# Sudden biting issue



## gale leslie (Aug 12, 2011)

Our 15 month old Havi suddenly bit my husband when he was sitting on his lap at the breakfast table. I thought something might have startled him, but my husband said no. He is always cuddly, huggy and lots of kisses. This was very weird. Then when he walked him tonight, he ran a little with him on the way home and Chance jumped on my husbands leg and bit him - I think that was more play - but I am worried.... Aprreciate any feedback.
Thanks


----------



## krandall (Jun 11, 2009)

gale leslie said:


> Our 15 month old Havi suddenly bit my husband when he was sitting on his lap at the breakfast table. I thought something might have startled him, but my husband said no. He is always cuddly, huggy and lots of kisses. This was very weird.
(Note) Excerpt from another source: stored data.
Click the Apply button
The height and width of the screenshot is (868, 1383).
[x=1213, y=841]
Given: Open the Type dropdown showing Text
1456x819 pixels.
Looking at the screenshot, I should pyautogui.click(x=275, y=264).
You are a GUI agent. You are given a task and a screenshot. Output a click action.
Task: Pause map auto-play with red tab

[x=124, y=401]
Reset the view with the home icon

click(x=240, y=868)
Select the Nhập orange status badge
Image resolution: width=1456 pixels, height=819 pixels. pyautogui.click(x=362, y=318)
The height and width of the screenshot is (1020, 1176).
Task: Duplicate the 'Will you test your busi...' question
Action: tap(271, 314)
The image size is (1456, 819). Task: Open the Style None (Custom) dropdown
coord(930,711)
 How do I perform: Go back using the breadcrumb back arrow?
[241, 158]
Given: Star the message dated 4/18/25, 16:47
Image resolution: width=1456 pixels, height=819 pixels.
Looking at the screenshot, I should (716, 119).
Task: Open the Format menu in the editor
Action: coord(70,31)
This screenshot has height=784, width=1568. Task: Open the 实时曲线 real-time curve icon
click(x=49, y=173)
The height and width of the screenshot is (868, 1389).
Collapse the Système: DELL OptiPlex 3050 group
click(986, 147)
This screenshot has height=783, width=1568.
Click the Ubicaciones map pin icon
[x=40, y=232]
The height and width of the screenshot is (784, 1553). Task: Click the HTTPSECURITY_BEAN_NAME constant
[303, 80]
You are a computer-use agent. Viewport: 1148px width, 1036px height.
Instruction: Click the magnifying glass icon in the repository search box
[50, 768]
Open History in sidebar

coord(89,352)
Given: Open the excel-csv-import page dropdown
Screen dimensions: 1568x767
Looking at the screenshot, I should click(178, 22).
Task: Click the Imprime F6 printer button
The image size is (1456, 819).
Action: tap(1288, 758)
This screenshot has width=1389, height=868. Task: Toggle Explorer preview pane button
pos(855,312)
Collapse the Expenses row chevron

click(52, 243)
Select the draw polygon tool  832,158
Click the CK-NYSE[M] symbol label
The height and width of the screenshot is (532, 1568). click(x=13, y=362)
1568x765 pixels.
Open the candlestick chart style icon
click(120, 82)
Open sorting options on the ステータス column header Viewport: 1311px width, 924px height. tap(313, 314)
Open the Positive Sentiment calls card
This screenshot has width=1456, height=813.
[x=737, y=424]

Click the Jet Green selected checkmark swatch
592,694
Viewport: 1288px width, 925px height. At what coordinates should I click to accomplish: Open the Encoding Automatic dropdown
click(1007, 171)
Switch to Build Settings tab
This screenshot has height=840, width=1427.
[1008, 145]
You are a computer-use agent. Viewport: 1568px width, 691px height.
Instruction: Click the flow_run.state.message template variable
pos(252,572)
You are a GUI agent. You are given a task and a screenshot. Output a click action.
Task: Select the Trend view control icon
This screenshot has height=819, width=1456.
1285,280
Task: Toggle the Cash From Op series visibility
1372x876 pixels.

Then when he walked him tonight, he ran a little with him on the way home and Chance jumped on my husbands leg and bit him - I think that was more play - but I am worried.... Aprreciate any feedback.
> Thanks


If you really can't figure out what might have provoked him, my first step would be a trip to the vet. They are finding that many of the tick-borne diseases that are becoming so common can cause peronality changes in dogs... Probably because they are achey and don't feel well. The good news is that if that's what it is, most dogs turn around quickly once treated.

If it's not a physical problem, you should probably find a good, positive based local trainer to come out and look at what is going on to help figure out the cause and help you learn to curb the behavior.


----------